Es ist der einzige Ort in einer Firma, an dem man wirklich Ruhe findet. Eigentlich. Die Toilette. Da ich schon als kleiner Kerl darauf hingewiesen wurde, dass es sich nicht gehört, im Stehen zu pinkeln, sitze auch ich manchmal.

Während ich da also so sitze, habe ich etwas herausge­funden. Viele Kollegen kommen schnaufend aufs Klo gerannt und wollen sich von ihren 12 Bar Betriebsdruck erleichtern. Sie können ihrem natürlichen Verlangen aber nicht nachkommen, wenn jemand in der Kabine daneben sitzt. Ich habe auch her­ausgefunden, dass die Kollegen mit sehr dringlichem Bedürfnis irgendwann anfangen, sehr schwer zu atmen, wenn man seine eigene kleine Sitzung bis aufs äußerste hinauszögert.

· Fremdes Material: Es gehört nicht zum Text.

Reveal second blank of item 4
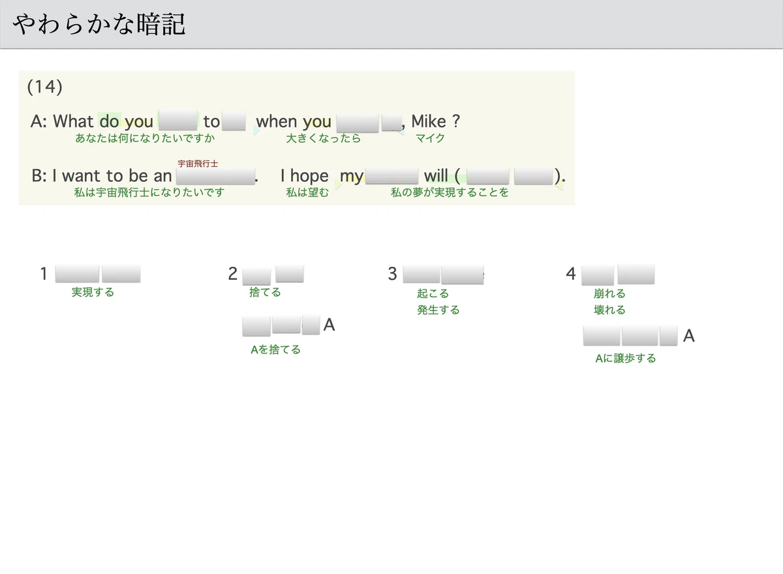783x574 pixels. pos(636,274)
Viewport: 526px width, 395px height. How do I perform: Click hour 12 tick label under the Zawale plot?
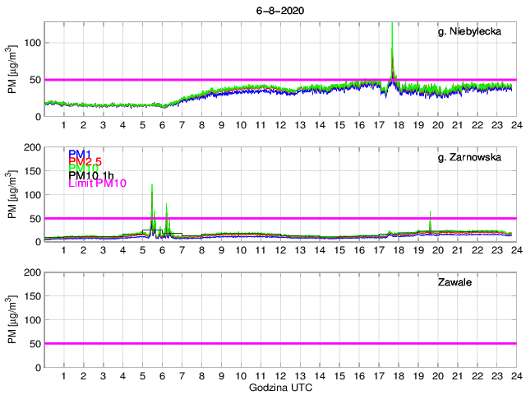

Soll heißen, dass ich manchmal einfach absichtlich warte, um her­auszufinden, wie lange es der in der Nachbarkabine noch aushält. Es waren schon mal über fünf Minuten. Manche haben aufgegeben und den Raum ungenutzt wieder verlassen. Manche waren aber auch hartnäckig und haben mein Zeitkontingent überschritten, sodass ich raus aus der Kabine und zum Waschbecken lief, um die letzten vier Minuten Hände waschend zu verbringen.

Wenn man nach dem Händewaschen so tut, als hätte man den Raum verlassen und der Kollege in der Kabine sich in Sicherheit wiegt, fragt man sich schon, warum es „stilles Örtchen“ heißt.

Eine Umfrage unter Kolleginnen und Kollegen hat übrigens ergeben, dass das in Männer- und Frauentoiletten gleich ist. Niemand kann so wirklich, wenn nebenan jemand sitzt.

Probiert es doch mal aus. Natürlich nur zu Studienzwecken.